Task objective: Return all the lines below, exactly as they read.

Records for the exercise:
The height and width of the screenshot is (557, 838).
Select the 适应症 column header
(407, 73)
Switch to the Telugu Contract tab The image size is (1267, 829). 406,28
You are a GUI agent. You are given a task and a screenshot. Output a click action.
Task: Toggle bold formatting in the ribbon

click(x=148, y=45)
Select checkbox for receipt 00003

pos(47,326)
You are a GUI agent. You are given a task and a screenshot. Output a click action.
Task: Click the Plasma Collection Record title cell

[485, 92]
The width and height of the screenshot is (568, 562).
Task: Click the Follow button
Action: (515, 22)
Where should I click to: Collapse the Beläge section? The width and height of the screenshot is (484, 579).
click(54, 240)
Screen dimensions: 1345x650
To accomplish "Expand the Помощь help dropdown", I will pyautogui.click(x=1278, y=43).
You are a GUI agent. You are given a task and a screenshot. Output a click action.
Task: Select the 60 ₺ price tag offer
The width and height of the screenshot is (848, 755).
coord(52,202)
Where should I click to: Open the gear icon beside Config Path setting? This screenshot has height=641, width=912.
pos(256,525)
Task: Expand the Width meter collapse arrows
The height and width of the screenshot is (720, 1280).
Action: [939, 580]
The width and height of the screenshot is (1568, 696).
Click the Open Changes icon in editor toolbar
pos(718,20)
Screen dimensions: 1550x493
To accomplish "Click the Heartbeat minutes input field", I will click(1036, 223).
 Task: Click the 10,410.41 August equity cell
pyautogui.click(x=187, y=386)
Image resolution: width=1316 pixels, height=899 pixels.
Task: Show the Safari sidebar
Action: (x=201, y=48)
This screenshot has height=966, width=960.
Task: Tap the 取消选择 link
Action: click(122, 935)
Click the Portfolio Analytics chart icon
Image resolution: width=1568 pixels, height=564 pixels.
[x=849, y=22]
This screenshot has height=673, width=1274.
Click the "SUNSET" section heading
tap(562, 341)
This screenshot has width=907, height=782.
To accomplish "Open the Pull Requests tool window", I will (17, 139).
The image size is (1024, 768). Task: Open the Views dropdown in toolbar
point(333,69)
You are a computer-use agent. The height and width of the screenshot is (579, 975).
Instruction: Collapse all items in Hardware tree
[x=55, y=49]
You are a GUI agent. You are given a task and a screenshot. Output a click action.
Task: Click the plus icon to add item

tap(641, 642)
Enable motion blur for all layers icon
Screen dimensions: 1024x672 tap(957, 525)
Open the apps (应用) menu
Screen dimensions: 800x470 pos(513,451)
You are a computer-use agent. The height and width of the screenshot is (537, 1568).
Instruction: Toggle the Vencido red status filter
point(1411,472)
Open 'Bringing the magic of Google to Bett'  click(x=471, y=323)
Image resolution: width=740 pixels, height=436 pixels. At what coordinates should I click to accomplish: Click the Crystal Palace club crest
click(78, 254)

Answer to the problem:
The height and width of the screenshot is (557, 838).
Select the 适应症 column header
(407, 73)
Switch to the Telugu Contract tab The image size is (1267, 829). 406,28
You are a GUI agent. You are given a task and a screenshot. Output a click action.
Task: Toggle bold formatting in the ribbon

click(x=148, y=45)
Select checkbox for receipt 00003

pos(47,326)
You are a GUI agent. You are given a task and a screenshot. Output a click action.
Task: Click the Plasma Collection Record title cell

[485, 92]
The width and height of the screenshot is (568, 562).
Task: Click the Follow button
Action: (515, 22)
Where should I click to: Collapse the Beläge section? The width and height of the screenshot is (484, 579).
click(54, 240)
Screen dimensions: 1345x650
To accomplish "Expand the Помощь help dropdown", I will pyautogui.click(x=1278, y=43).
You are a GUI agent. You are given a task and a screenshot. Output a click action.
Task: Select the 60 ₺ price tag offer
The width and height of the screenshot is (848, 755).
coord(52,202)
Where should I click to: Open the gear icon beside Config Path setting? This screenshot has height=641, width=912.
pos(256,525)
Task: Expand the Width meter collapse arrows
The height and width of the screenshot is (720, 1280).
Action: [939, 580]
The width and height of the screenshot is (1568, 696).
Click the Open Changes icon in editor toolbar
pos(718,20)
Screen dimensions: 1550x493
To accomplish "Click the Heartbeat minutes input field", I will click(1036, 223).
 Task: Click the 10,410.41 August equity cell
pyautogui.click(x=187, y=386)
Image resolution: width=1316 pixels, height=899 pixels.
Task: Show the Safari sidebar
Action: (x=201, y=48)
This screenshot has height=966, width=960.
Task: Tap the 取消选择 link
Action: click(122, 935)
Click the Portfolio Analytics chart icon
Image resolution: width=1568 pixels, height=564 pixels.
[x=849, y=22]
This screenshot has height=673, width=1274.
Click the "SUNSET" section heading
tap(562, 341)
This screenshot has width=907, height=782.
To accomplish "Open the Pull Requests tool window", I will (17, 139).
The image size is (1024, 768). Task: Open the Views dropdown in toolbar
point(333,69)
You are a computer-use agent. The height and width of the screenshot is (579, 975).
Instruction: Collapse all items in Hardware tree
[x=55, y=49]
You are a GUI agent. You are given a task and a screenshot. Output a click action.
Task: Click the plus icon to add item

tap(641, 642)
Enable motion blur for all layers icon
Screen dimensions: 1024x672 tap(957, 525)
Open the apps (应用) menu
Screen dimensions: 800x470 pos(513,451)
You are a computer-use agent. The height and width of the screenshot is (537, 1568).
Instruction: Toggle the Vencido red status filter
point(1411,472)
Open 'Bringing the magic of Google to Bett'  click(x=471, y=323)
Image resolution: width=740 pixels, height=436 pixels. At what coordinates should I click to accomplish: Click the Crystal Palace club crest
click(78, 254)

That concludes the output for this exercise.